I can sign up for a cohort today, but there's not even a hint of how long it will take the cohort to fill up. The most subscribed cohort is only at 42% (and dropping), so maybe days to weeks? That's a long time to wait if you have a use case to satisfy.
And then the cohort expires, and I have to sign up for another one and play the waiting game again? Nobody wants that level of unreliability.
Also, don't say "15-25 tok/s". That is a min-max figure, but your FAQ says that this is actually a maximum. It makes no sense to measure a maximum as a range, and you state no minimum so I can only assume that it is 0 tok/s. If all users in the cohort use it simultaneously, the best they're getting is something like 1.5 tok/s (probably less), which is abyssmal.
You mention "optimization", but I have no idea what that means. It certainly doesn't mean imposing token limits, because your FAQ says that won't happen. If more than 25 users are using the cohort simultaneously, it is a physical impossibility to improve performance to the levels you advertise without sacrificing something else, like switching to a smaller model, which would essentially be fraud, or adding more GPUs which will bankrupt you at these margins. With 465 users per cohort, a large chunk of whom will be using tools like OpenClaw, nobody will ever see the performance you are offering.
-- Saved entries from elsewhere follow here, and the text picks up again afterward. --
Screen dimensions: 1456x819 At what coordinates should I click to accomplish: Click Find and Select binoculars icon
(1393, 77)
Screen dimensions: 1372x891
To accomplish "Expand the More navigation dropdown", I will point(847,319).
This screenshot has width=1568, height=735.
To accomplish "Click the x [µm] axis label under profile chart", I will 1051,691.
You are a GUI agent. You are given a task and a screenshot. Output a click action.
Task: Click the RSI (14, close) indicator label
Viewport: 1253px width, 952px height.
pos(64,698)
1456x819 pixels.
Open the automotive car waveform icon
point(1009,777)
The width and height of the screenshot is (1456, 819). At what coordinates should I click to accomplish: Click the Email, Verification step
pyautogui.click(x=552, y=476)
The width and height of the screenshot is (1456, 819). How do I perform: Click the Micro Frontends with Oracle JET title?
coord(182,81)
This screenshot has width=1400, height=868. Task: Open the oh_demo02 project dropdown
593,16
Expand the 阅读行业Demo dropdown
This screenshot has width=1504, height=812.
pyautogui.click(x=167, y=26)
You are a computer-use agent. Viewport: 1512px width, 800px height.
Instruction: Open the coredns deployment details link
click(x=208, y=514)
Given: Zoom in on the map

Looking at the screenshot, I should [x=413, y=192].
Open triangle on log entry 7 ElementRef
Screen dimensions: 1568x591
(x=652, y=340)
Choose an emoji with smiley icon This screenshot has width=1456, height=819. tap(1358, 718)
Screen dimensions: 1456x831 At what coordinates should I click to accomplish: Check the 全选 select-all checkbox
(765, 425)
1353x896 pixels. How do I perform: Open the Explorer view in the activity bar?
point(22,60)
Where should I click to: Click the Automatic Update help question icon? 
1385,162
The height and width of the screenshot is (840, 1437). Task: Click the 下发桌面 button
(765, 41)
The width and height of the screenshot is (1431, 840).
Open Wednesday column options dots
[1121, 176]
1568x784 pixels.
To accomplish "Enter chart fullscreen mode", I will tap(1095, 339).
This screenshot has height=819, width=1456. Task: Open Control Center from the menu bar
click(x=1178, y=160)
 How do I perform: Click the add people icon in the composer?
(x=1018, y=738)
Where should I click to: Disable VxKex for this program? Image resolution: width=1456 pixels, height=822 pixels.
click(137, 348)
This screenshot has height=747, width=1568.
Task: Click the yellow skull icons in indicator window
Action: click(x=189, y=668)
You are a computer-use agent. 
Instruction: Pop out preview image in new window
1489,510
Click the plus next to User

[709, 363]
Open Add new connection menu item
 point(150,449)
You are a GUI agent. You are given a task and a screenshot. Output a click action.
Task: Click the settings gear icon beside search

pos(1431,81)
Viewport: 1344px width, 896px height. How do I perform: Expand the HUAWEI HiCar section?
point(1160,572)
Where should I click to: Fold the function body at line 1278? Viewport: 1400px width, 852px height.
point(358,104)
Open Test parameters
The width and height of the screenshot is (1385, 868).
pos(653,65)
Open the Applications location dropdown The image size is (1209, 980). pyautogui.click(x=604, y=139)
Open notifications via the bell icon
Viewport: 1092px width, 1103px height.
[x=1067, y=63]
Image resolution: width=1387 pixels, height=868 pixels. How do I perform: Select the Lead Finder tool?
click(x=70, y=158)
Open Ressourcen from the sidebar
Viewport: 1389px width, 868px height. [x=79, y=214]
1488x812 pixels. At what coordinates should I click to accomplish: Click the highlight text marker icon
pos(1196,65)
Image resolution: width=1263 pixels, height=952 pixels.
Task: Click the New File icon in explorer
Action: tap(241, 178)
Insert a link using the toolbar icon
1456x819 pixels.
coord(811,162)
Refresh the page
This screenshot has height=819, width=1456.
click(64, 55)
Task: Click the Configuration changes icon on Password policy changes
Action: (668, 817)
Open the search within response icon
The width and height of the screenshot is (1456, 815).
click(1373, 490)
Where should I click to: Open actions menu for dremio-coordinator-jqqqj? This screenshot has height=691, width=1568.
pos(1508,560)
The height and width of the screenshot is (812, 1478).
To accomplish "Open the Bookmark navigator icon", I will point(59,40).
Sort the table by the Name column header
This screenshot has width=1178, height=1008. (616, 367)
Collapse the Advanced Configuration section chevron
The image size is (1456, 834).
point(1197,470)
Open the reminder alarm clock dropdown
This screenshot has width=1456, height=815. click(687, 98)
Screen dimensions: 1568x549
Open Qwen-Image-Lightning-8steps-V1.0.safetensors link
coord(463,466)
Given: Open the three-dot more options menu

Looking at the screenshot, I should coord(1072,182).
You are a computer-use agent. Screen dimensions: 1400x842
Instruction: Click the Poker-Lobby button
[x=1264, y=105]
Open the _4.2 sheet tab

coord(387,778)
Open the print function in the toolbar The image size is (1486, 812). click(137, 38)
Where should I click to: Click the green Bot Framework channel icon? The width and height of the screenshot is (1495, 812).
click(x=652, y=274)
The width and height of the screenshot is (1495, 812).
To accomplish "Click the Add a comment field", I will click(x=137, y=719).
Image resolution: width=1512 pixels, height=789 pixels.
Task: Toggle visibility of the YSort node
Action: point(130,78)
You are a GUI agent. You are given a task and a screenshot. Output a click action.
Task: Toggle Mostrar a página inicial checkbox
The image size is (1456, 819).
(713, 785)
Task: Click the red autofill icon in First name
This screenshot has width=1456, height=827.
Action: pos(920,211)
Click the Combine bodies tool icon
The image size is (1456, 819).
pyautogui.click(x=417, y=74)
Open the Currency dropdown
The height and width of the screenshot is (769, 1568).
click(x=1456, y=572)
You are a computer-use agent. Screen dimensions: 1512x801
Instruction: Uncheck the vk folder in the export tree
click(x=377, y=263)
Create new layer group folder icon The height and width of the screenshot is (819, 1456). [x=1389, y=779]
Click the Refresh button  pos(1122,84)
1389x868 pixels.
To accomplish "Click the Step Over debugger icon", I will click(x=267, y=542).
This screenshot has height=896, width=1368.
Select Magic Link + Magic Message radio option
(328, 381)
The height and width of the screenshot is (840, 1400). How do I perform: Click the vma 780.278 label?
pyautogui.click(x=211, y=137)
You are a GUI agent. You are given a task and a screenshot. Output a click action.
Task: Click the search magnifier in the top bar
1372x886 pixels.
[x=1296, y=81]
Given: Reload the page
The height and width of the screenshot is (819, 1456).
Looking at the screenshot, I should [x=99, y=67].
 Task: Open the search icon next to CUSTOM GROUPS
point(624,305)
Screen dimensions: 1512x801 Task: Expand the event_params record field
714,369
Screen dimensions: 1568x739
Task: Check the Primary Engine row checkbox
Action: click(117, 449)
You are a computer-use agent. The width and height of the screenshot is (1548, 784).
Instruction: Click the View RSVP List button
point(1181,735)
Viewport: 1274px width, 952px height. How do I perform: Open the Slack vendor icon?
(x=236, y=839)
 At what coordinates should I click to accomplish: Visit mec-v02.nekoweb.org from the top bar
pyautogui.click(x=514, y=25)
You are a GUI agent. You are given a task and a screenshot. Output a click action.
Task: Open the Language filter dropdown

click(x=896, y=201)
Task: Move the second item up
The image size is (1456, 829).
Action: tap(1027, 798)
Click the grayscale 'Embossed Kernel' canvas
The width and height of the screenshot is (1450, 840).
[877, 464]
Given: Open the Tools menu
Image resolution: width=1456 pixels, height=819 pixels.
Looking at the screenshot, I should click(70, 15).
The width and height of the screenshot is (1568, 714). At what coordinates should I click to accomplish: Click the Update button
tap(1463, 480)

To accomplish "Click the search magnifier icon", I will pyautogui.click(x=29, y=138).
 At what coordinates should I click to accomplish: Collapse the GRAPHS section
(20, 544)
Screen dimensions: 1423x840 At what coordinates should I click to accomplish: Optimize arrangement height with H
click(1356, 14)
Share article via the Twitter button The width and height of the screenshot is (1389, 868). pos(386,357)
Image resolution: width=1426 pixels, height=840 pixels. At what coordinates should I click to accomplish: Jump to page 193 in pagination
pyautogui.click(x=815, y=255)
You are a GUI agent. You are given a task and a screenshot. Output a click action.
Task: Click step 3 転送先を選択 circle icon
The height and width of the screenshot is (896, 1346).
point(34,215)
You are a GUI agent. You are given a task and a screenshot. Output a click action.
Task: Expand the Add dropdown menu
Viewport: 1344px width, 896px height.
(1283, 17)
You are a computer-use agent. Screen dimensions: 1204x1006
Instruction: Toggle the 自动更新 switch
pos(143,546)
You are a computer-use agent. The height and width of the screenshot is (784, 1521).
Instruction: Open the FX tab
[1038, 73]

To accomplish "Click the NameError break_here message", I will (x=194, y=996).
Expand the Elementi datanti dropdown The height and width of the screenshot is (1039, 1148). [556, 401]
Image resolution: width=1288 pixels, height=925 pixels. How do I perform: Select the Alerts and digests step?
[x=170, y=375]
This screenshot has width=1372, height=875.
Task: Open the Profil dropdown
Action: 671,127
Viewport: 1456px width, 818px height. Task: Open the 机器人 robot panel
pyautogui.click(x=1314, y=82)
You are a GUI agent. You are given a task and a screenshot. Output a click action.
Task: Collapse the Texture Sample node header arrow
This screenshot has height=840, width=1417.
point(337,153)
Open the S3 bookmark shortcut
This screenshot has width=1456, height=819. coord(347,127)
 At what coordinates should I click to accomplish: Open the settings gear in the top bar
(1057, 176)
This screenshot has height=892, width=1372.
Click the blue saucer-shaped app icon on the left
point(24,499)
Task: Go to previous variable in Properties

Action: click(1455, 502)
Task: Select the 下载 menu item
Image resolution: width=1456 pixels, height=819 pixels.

The issue here is you are trying to offer affordable AI GPU nodes without operating at a loss. The entire AI industry is operating at a loss right now because of how expensive this all is. This strategy literally won't work right now unless you start courting VCs to invest tens to hundreds of millions of dollars so you can get this off the ground by operating at a loss until hopefully you turn a profit at some point in the future, but at that point developers will probably be able to run these models at home without your help.
For filling up the cohorts, I agree and we're launching for a week to gather feedback.
Split a "it needs to run in a datacenter because its hardware requirements are so large" AI/LLM across multiple people who each want shared access to that particular model.
Sort of like the Real Estate equivalent of subletting, or splitting a larger space into smaller spaces and subletting each one...
Or, like the Web Host equivalent of splitting a single server into multiple virtual machines for shared hosting by multiple other parties, or what-have-you...
I could definitely see marketplaces similar to this, popping up in the future!
It seems like it should make AI cheaper for everyone... that is, "democratize AI"... in a "more/better/faster/cheaper" way than AI has been democratized to date...
Anyway, it's a brilliant idea!
Wishing you a lot of luck with this endeavor!